KNOWLEDGE

AbstractSemantics

Central, editable semantics registry for AbstractFramework. Defines predicates and entity types as CURIE-based allowlists, with helpers to build compact JSON Schema for knowledge-graph assertion structured outputs.

from abstractsemantics import load_semantics_registry, build_kg_assertion_schema_v0

reg = load_semantics_registry()
schema = build_kg_assertion_schema_v0(registry=reg)

print(len(reg.predicates), len(reg.entity_types))

Definitions, Not Storage

AbstractSemantics intentionally contains definitions only — prefix mappings, predicate allowlists, and entity-type allowlists. It makes no network calls and does not store or query data. Storage and querying belong in downstream systems like AbstractMemory.

YAML Registry

The semantics registry is a YAML file that defines allowed predicate IDs and entity-type IDs. Shipped as package data, overridable via ABSTRACTSEMANTICS_REGISTRY_PATH.

JSON Schema Builder

Build a compact, bounded JSON Schema dict from the registry for LLM structured outputs. Enforces predicate and entity-type enums, evidence fields, and output size limits.

Stable $ref Resolution

Workflows can reference the schema by a stable $ref string and resolve it at runtime. No need to embed the full schema dict in flow definitions.

Dependency-Light

Only depends on PyYAML. Tiny public API with immutable frozen dataclasses. Designed to be embedded in downstream systems with minimal overhead.

Registry & Schema

A shared vocabulary for knowledge-graph assertions used by runtimes, UIs, and ingestion pipelines across the AbstractFramework ecosystem.

Predicate Allowlist

35+ predicates from standard vocabularies (RDF, Dublin Core, Schema.org, SKOS, CiTO). Covers structure, metadata, context, actions, concepts, and evidence relationships.

Entity Type Allowlist

17+ entity types spanning persons, organizations, events, places, concepts, datasets, software, media, and generic things. Hierarchical via optional parent pointers.

CURIE Prefix Mapping

Standard namespace prefixes (dcterms, schema, skos, cito, rdf) for compact, human-readable identifiers.
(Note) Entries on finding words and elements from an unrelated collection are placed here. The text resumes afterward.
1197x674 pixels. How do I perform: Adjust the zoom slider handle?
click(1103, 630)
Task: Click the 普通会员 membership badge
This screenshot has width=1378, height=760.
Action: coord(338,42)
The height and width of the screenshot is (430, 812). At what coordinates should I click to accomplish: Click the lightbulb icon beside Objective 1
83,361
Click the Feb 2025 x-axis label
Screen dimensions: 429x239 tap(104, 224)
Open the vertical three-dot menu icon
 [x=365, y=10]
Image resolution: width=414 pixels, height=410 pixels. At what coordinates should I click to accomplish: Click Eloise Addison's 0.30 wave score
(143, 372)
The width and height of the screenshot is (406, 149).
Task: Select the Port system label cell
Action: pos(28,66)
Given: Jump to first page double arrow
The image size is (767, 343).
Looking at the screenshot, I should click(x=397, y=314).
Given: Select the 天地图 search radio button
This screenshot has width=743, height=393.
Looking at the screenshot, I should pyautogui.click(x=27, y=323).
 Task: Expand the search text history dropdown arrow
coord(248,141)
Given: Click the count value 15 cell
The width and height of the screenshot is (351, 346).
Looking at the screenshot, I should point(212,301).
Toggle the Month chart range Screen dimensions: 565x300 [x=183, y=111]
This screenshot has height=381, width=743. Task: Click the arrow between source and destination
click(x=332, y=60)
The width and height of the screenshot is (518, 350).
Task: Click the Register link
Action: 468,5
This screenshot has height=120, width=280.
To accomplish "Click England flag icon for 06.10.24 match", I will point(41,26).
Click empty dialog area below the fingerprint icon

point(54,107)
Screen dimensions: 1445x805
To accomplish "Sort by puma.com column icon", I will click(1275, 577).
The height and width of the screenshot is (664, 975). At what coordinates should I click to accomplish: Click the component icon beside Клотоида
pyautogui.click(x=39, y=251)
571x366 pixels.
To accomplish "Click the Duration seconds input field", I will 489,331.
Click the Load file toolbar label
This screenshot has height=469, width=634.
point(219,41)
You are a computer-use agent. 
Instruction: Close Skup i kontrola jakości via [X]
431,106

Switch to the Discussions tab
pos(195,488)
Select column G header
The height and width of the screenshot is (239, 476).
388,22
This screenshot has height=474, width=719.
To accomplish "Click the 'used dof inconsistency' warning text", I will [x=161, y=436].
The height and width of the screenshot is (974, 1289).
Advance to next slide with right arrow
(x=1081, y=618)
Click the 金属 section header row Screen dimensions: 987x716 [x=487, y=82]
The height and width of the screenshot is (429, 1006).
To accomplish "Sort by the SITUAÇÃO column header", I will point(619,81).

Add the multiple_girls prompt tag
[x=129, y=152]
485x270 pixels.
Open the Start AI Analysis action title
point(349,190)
Loaded but not expanded — IDs are treated as opaque strings.

Predicate Aliases

A small, deterministic alias set for predicate strings that LLMs tend to emit by default. Optional — aliases are not part of the canonical registry.

Bounded Output Schema

The v0 schema caps output size with maxItems, requires minimum assertions when non-empty, and bounds evidence fields with maxLength constraints.

Tolerant Loader

The registry loader skips invalid items, ignores unknown keys, and requires only at least one valid predicate. Designed for forward compatibility as the registry evolves.

Inverse Pointers

Predicates can declare inverse relationships (e.g. dcterms:hasPartdcterms:isPartOf) as navigational hints for graph exploration UIs.

Extraction Prompt

Ships an optimized prompt template for LLM-based knowledge extraction aligned to the registry. Guidance for evidence quoting and confidence scoring.

Install and Use

AbstractSemantics requires Python 3.10+ and depends only on PyYAML.

Install

# From PyPI
pip install abstractsemantics

# From source (editable, with test deps)
pip install -e ".[dev]"

Load the Registry

from abstractsemantics import load_semantics_registry

reg = load_semantics_registry()
print(len(reg.predicates), len(reg.entity_types))

# List allowed IDs
print(sorted(reg.predicate_ids())[:10])
print(sorted(reg.entity_type_ids())[:10])

Build the JSON Schema

from abstractsemantics import build_kg_assertion_schema_v0, load_semantics_registry

reg = load_semantics_registry()
schema = build_kg_assertion_schema_v0(
    registry=reg,
    include_predicate_aliases=True,
    max_assertions=20,
    min_assertions_when_nonempty=1,
)

Resolve a $ref

from abstractsemantics import KG_ASSERTION_SCHEMA_REF_V0, resolve_schema_ref

# Resolve a stable reference to a concrete schema
schema = resolve_schema_ref({"$ref": KG_ASSERTION_SCHEMA_REF_V0})
assert isinstance(schema, dict)

Custom Registry

# Option A: environment variable
export ABSTRACTSEMANTICS_REGISTRY_PATH=/path/to/semantics.yaml

# Option B: explicit path
from pathlib import Path
from abstractsemantics import load_semantics_registry

reg = load_semantics_registry(Path("/path/to/semantics.yaml"))

Public API Surface

Import from abstractsemantics (re-exported from __init__.py). Direct submodule imports may change.

Registry API

# Load the registry
load_semantics_registry(path=None) -> SemanticsRegistry
resolve_semantics_registry_path() -> Path

# SemanticsRegistry (frozen dataclass)
.version: int
.prefixes: Dict[str, str]
.predicates: List[PredicateDef]
.entity_types: List[EntityTypeDef]
.predicate_ids() -> set[str]
.entity_type_ids() -> set[str]

# Entry shapes
PredicateDef(id, label?, inverse?, description?)
EntityTypeDef(id, label?, parent?, description?)

Schema API

# Build the structured-output JSON Schema
build_kg_assertion_schema_v0(
    registry=None,
    include_predicate_aliases=False,
    max_assertions=12,
    min_assertions_when_nonempty=3,
    max_evidence_quote_len=160,
    max_original_context_len=280,
) -> dict

# Stable reference constant
KG_ASSERTION_SCHEMA_REF_V0 = "abstractsemantics:kg_assertion_schema_v0"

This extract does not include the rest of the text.